- Opening Delimiter -

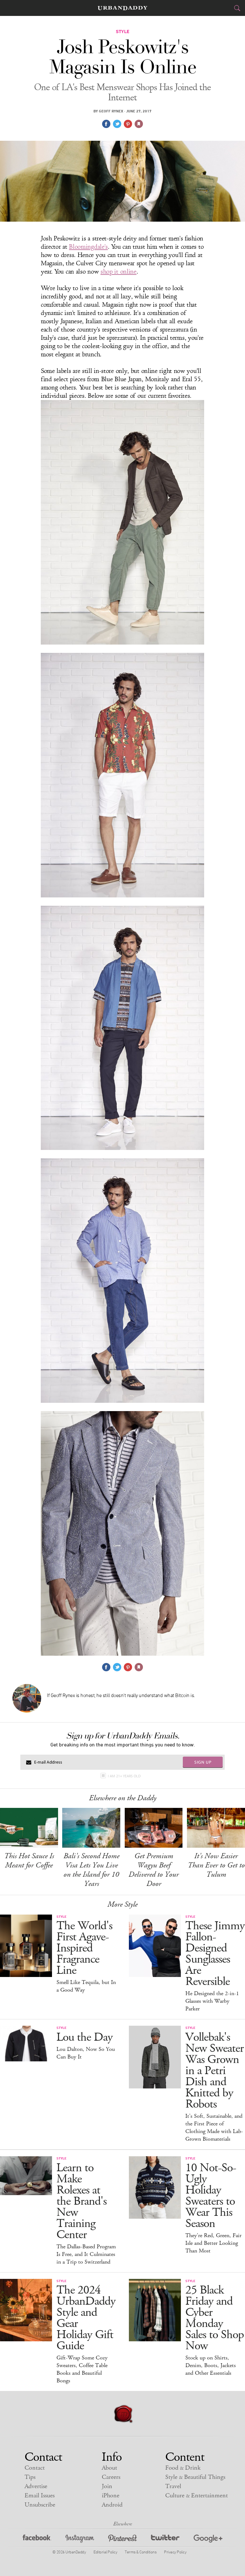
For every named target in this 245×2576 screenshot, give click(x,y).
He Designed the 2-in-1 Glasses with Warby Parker (212, 2001)
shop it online (118, 271)
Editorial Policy (105, 2551)
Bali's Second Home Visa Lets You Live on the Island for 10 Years (91, 1870)
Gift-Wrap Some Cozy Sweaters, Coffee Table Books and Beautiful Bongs (82, 2369)
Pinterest (122, 2539)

- Closing Delimiter -

● Problem to solve
An exact copy of the entries from the line containing "Gift-Wrap Some Cozy" through the last line is the expected answer.

● Reply to the task
Gift-Wrap Some Cozy Sweaters, Coffee Table Books and Beautiful Bongs (82, 2369)
Pinterest (122, 2539)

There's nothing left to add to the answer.